GIVEN TASK. Render the records from the line with "needs (455, 222)" through the end of the records as a Markdown table with the columns Row and Line, numbering each line and leaving out blank lines.

Word and item position data
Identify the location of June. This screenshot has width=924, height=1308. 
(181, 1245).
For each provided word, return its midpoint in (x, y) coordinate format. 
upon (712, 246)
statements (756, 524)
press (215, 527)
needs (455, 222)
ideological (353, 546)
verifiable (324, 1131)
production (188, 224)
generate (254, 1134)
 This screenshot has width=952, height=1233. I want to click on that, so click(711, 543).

EXERCISE RESULT.
| Row | Line |
|---|---|
| 1 | needs (455, 222) |
| 2 | ideological (353, 546) |
| 3 | verifiable (324, 1131) |
| 4 | production (188, 224) |
| 5 | generate (254, 1134) |
| 6 |  This screenshot has width=952, height=1233. I want to click on that, so click(711, 543). |